You are to retype exactly the line with "Newsarchiv (671, 878)" and every line after it in the entries below.

(Stored data)
*** Block opens ***

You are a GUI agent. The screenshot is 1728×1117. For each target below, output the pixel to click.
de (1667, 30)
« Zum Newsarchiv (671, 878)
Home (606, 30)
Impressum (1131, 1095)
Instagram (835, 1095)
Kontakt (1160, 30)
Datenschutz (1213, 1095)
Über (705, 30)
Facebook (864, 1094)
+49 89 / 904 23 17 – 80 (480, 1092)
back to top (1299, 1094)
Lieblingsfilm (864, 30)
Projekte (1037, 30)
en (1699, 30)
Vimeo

*** Block closes ***

__RESPONSE AREA__:
« Zum Newsarchiv (671, 878)
Home (606, 30)
Impressum (1131, 1095)
Instagram (835, 1095)
Kontakt (1160, 30)
Datenschutz (1213, 1095)
Über (705, 30)
Facebook (864, 1094)
+49 89 / 904 23 17 – 80 (480, 1092)
back to top (1299, 1094)
Lieblingsfilm (864, 30)
Projekte (1037, 30)
en (1699, 30)
Vimeo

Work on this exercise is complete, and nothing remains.